• INSTRUCTIONS FOR THE TASK
Your answer must be the exact lines below, starting with the line with "The image size" and going on through the line with "Image resolution: width=1120", both included, with no pictures.

• RECORDS PROVIDED
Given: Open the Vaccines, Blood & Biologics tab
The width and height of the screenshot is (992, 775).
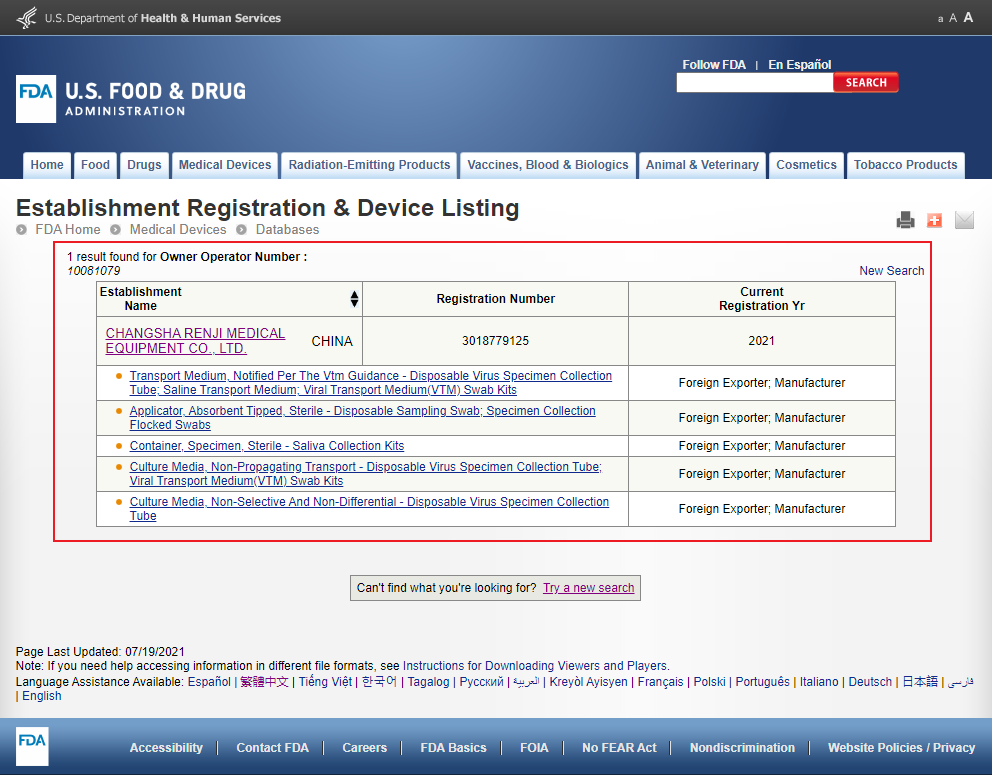Looking at the screenshot, I should pos(548,165).
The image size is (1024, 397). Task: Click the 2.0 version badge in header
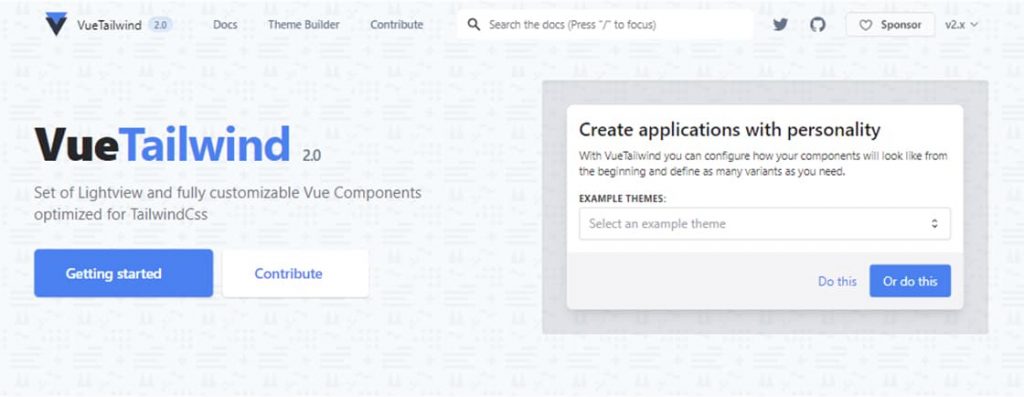click(x=160, y=25)
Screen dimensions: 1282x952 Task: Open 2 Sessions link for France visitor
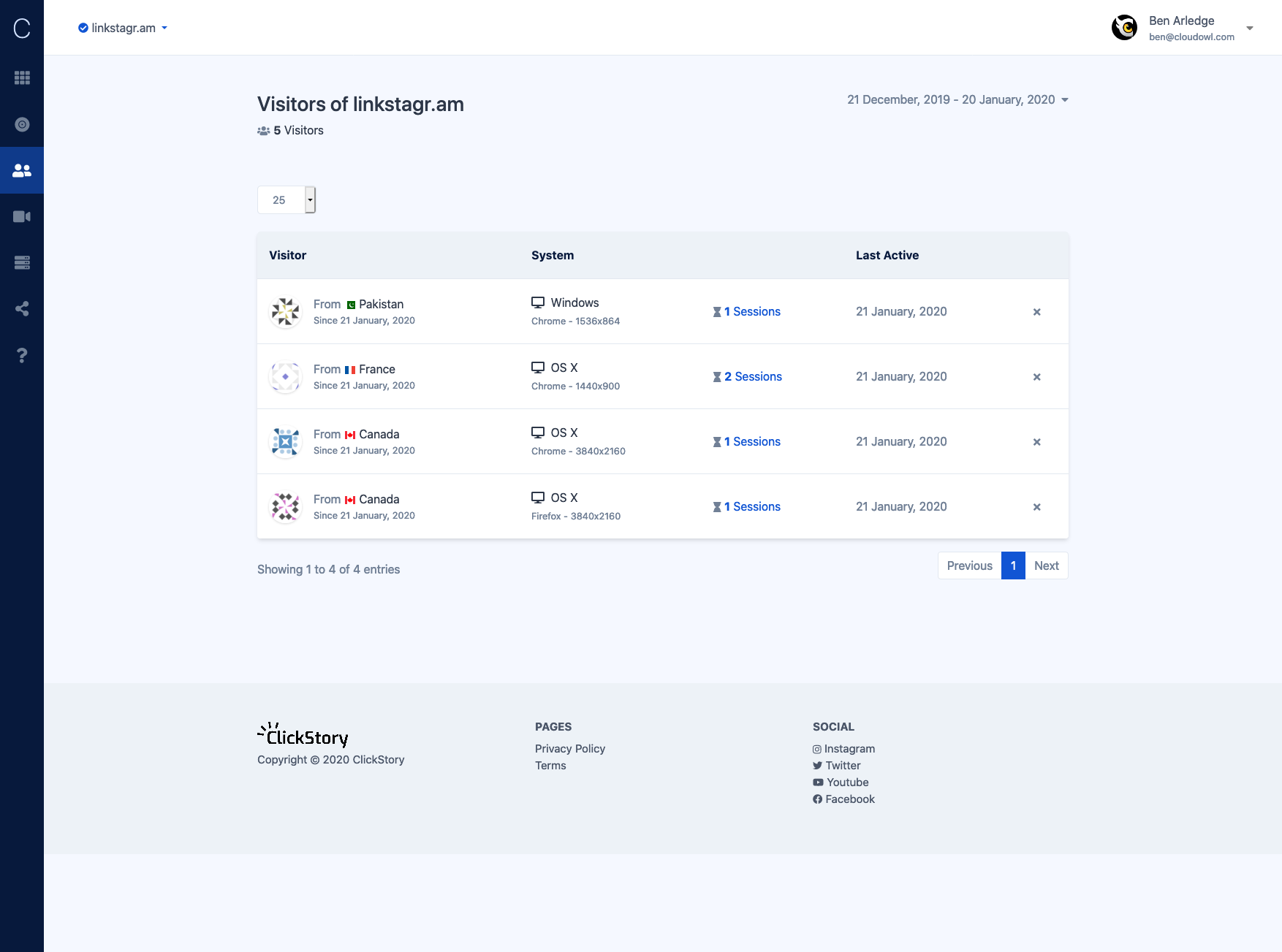[x=752, y=376]
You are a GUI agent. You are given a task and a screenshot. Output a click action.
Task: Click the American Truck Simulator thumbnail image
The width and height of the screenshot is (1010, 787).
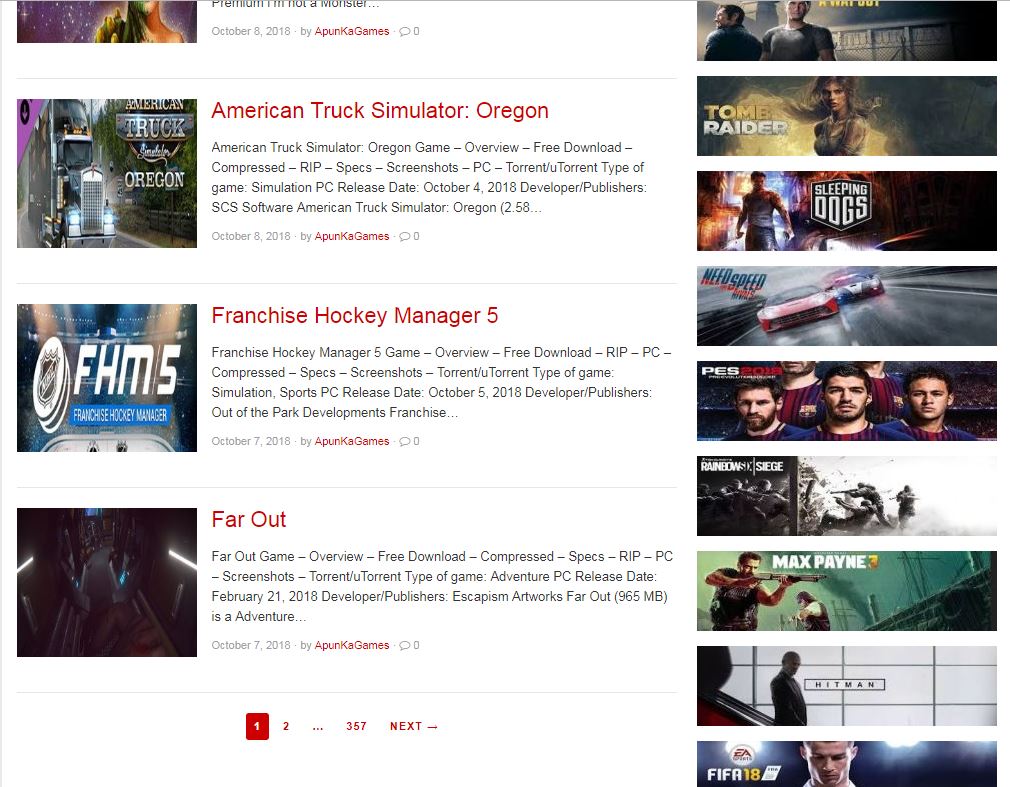click(107, 173)
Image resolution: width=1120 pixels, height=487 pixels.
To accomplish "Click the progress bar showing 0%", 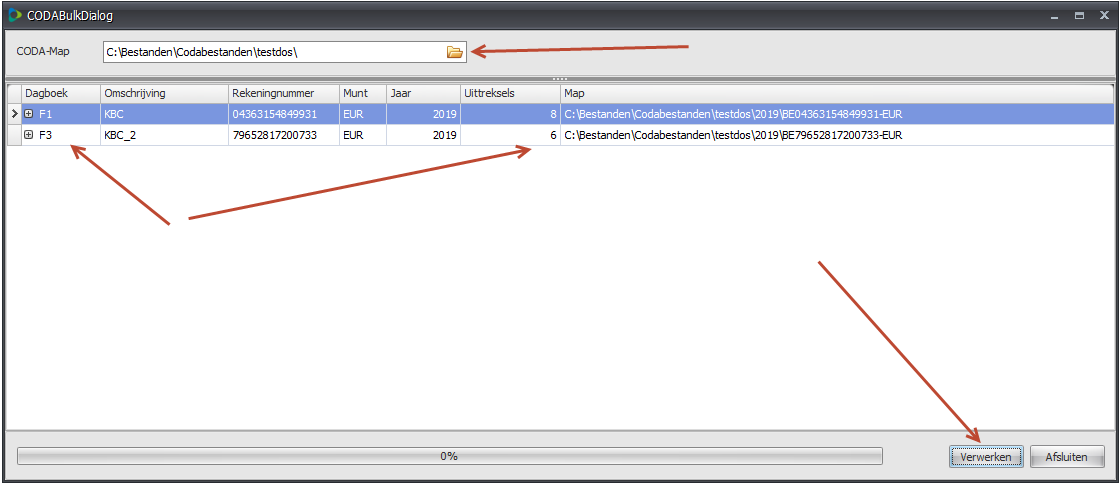I will (x=449, y=456).
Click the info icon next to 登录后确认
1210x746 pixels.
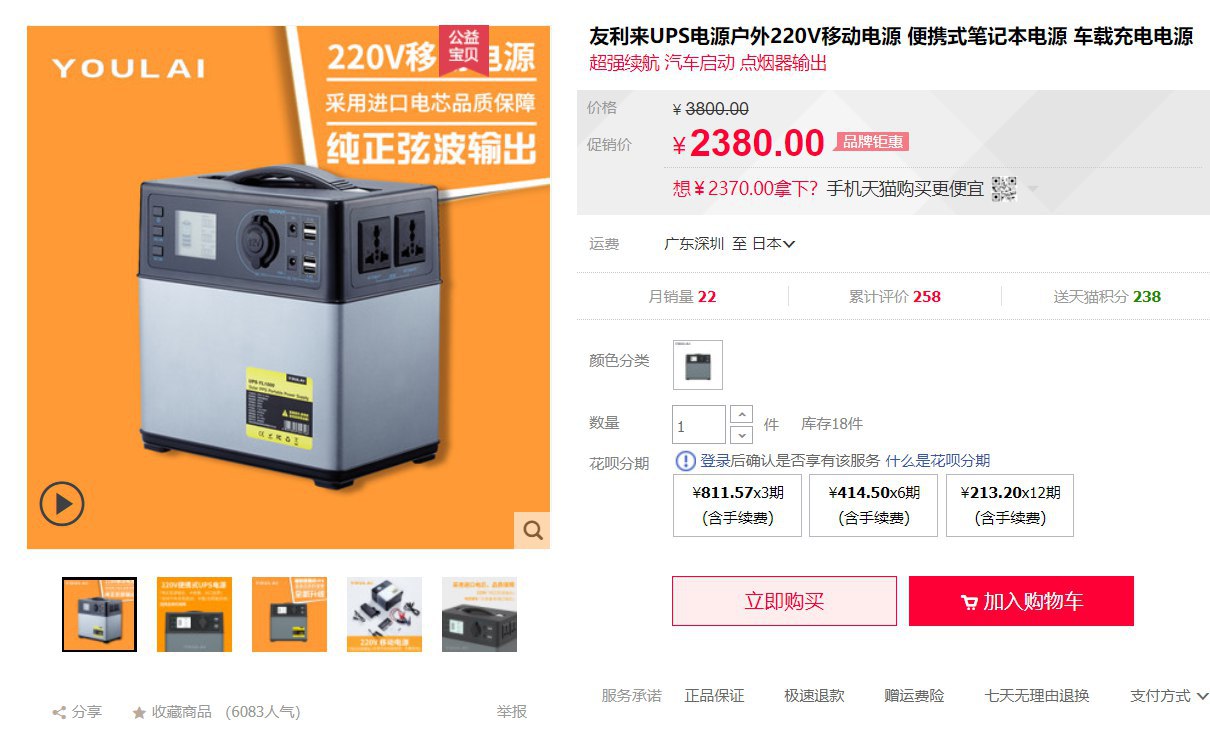[685, 461]
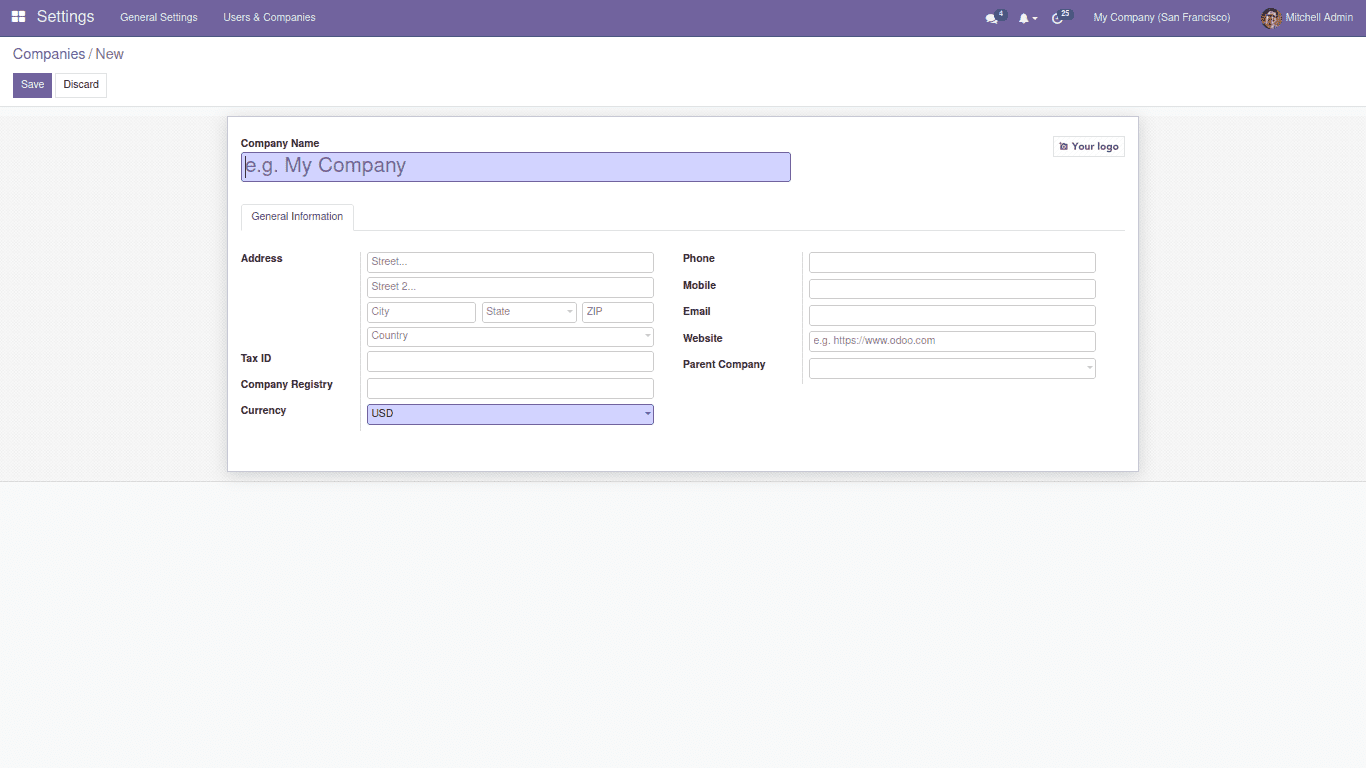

• EXERCISE ANSWER
The image size is (1024, 397). Task: Click the 2.0 version badge in header
click(x=160, y=25)
Screen dimensions: 1282x952 Task: Open 2 Sessions link for France visitor
[x=752, y=376]
You are a GUI agent. You are given a task and a screenshot. Output a click action.
Task: Click the American Truck Simulator thumbnail image
The width and height of the screenshot is (1010, 787).
click(107, 173)
Image resolution: width=1120 pixels, height=487 pixels.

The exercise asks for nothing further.